Writing codemods to transform your codebase

May 19, 2019

This is the write up of a talk I gave at Paris.js #84. The slides can be found there. And if you prefer a video of me going through this topic, in French, here’s the link.

Codemods

What is a codemod? You execute a script, it checks all the files of your codebase, and if it matches conditions you defined, it’ll update these files.

You can use codemods for a lot of things. Here are a couple of codemods me or teams I belonged to ran:

Porting a test suite from tape to jest
Porting a test suite from Mocha to jest
Removing React higher-order-components using the old proposal syntax for decorators, and replace them with standard hocs
Props renaming on react components
Rewriting the imports of ~150 components from an index.js file to direct imports

You can do a lot of things with codemods. You’ll use them to industrialise refactoring.

Why do we use codemods?

You’ve surely one day decided to change the name of a method, add a parameter somewhere. You’d probably use the search and replace of your IDE, to find all the occurrences of the string you’re looking for. But it doesn’t work for everything. Some might use regexes for that, to handle trickier cases, since they are more powerful. But not everyone’s good at regexes (I’m not), and they still don’t handle all cases. See the following example for instance:

import createUser from 'createUser';

// What we have before running the codemod
createUser({ name: 'Augustin' });

// What we want after running it
createUser({ name: 'Augustin', id: null });

This case is doable with a regex. But have a look at the following example, where the import is renamed. That’s probably not doable with a regex. Or really really complicated. And what if there is actually an id at some of the call-sites? We don’t want to add the id: null to these cases. So the regex gets more and more complicated.

import makeUser from 'createUser';

// before
makeUser({ name: 'Augustin' });

// after
makeUser({ name: 'Augustin', id: null });
//

AST

So the solution is to avoid working with strings. Your source file is a string. But we’re going to convert it to a json data-structure (an AST, more on that later). Then manipulate and update the AST. And finally, we’ll convert it back to code. This chain of actions is not specific to codemods. Babel works the same way, creating and manipulating an AST. Flow, Typescript also use ASTs. And you’ll find that outside of the JS world. For instance, the C compiler, will read your files, create an AST out of it, and then build an executable out of this AST.

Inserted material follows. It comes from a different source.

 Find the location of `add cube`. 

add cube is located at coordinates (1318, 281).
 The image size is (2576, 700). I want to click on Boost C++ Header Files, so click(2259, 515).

So, an AST, an abstract syntax tree is a data structure, tree shaped, recursive, that we use to describe any valid JS program.

Take this example:

Here we have a variable declaration, which in the JS AST specification, is a VariableDeclaration. This VariableDeclaration is of type const, and contains one VariableDeclarator (don’t forget that you can use one const for several variables in JS, so it could contain several declarators). This declarator is composed of an Identifier of value firstname, and a Literal, of value "Augustin". But instead of a Literal, it could be a function declaration. That itself could contain several VariableDeclaration. And so on. This is why we talk about a recursive data-structure. And any JS program has an equivalence in AST.

The best tool to discover and play around with ASTs is https://astexplorer.net/. I encourage you to have a look at it, write some examples of JS code, and see how they translate in AST. The great thing is that you don’t have to learn the name of the nodes in the AST to write codemods. There are dozens of different types of nodes. But you’ll just have to copy/paste what you’re looking for in the left hand panel, and you’ll look to the right to see what are the corresponding nodes’ name.

Writing codemods

I use a tool code jscodeshift. How does it work?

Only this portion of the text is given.